* _Short problem_: Rewrite the material from the line with "Image resolution: width=529" up to and including the line with "The height and width of the screenshot is (183, 514)." as a Markdown table with the columns Row and Line, numbering each line and skipping blank lines. Leave the pictures out of the table.

* _Input for this task_:
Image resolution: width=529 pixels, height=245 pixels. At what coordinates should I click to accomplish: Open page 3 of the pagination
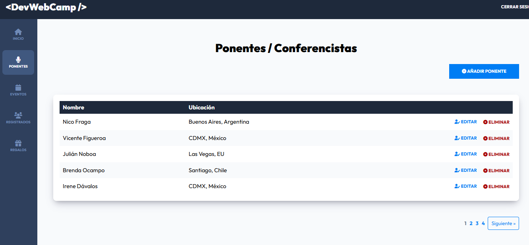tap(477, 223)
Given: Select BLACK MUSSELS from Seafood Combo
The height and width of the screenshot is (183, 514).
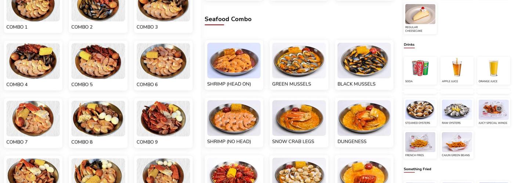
---
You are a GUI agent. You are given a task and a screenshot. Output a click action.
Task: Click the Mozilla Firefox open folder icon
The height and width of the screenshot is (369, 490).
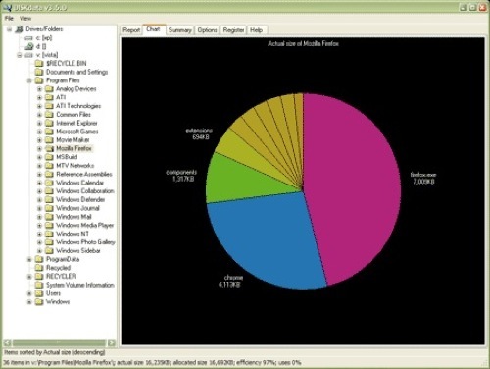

* _Answer in full_:
| Row | Line |
|---|---|
| 1 | Image resolution: width=529 pixels, height=245 pixels. At what coordinates should I click to accomplish: Open page 3 of the pagination |
| 2 | tap(477, 223) |
| 3 | Given: Select BLACK MUSSELS from Seafood Combo |
| 4 | The height and width of the screenshot is (183, 514). |